Experts say care homes were left behind as ministers focused their efforts on preparing hospitals for the pandemic, and it has now been homes bearing the huge burden of coronavirus outbreaks, which continue to rumble on months later.  

The Northern Ireland Statistics and Research Agency (Nisra) says 340 Covid-19 deaths had been in care home residents (41 per cent of its total) until June 19.

And 47 per cent of Scotland’s 4,155 Covid-19 deaths registered to date related to deaths in care homes, taking the UK’s Covid-19 death toll in care homes to at least 16,700.

But a study last week suggested the pandemic had caused a far higher number of deaths in care home residents.

The London School of Economics said up to 5.3 per cent of the 400,000 Britons living in care homes have died of suspected or confirmed Covid-19 since February, when the coronavirus outbreak began to spiral out of control.

That would mean 21,000 had died. But a further 11,000 excess deaths – those that would not have happened in an average year – have been recorded, suggesting a sheer number of care home residents have died from causes indirectly caused by the pandemic.

The figures mean the coronavirus has killed more care home residents in Britain than any other European country and the death rate is 13 times higher than Germany’s.  

Professor Gordon said: ‘Those care homes that have been infected by Covid, often very excellent care homes through no fault of their own, have lost up to a third of their paying clients.

‘Care homes are predominantly private organisations in the UK, and to have a massive increase in expenditure at the same time losing a significant chunk of your income, pushes your business model to the breaking point.’

Care homes have spent more money than usual on PPE, which Professor Gordon said soared in price.

‘A significant financial impact was sustained by care homes early in the pandemic when the NHS as a monopoly provider bought up pretty much all the PPE in the country,’ he said.

‘Care homes found that the cost of PPE might be inflated by up to a factor of 100. Items that would usually cost one pound were now costing £100. That was the level of increase in increase in price.

‘A lot of care homes did what they could and put their money out for those things.’ 

It follows a National Audit Office (NAO) report this month found that care homes were overlooked in order to protect the NHS.

It said plans to distribute personal protective equipment (PPE) were hampered because officials ignored warnings in 2019 to stockpile gowns and visors – and didn’t have enough of them when the need arose.

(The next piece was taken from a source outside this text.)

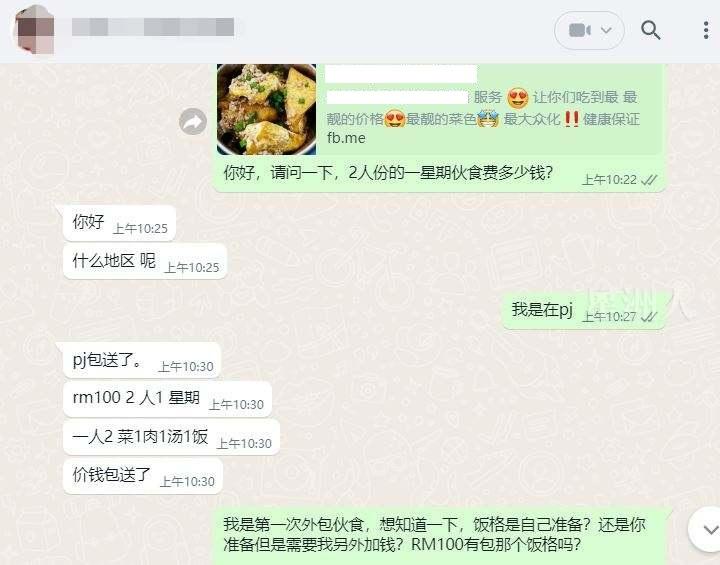Open the fb.me link
Image resolution: width=720 pixels, height=565 pixels.
coord(346,138)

This resulted in less than half of the necessary equipment being available to healthcare workers on the frontlines of the crisis. 

The report also revealed that NHS hospitals discharged 25,000 people into care homes during the peak of Britain’s Covid-19 crisis, between March 17 and April 15, without testing them for the coronavirus.   

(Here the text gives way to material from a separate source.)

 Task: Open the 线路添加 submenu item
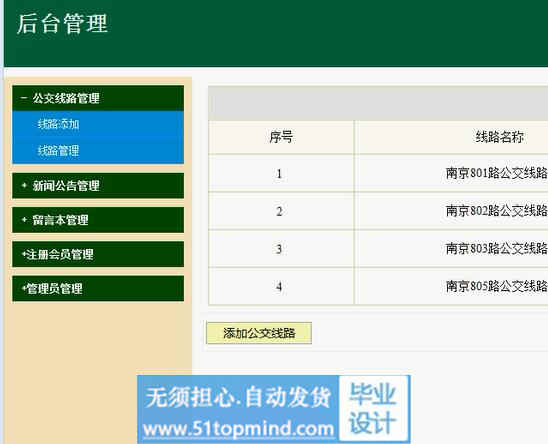[58, 124]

Coronavirus has ravaged care homes, with Health Secretary Matt Hancock come  under fire for saying in May that the Government threw ‘a protective ring’ around care homes right from the start of the pandemic.

Two-thirds of care homes in Scotland have reported a case of Covid-19, official data shows. A huge 536 of those 689 have reported more than one suspected case. 

Some 42 per cent of care homes in England and Wales have reported suspected or confirmed COVID-19 outbreaks, according to the most recent data from Public Health England.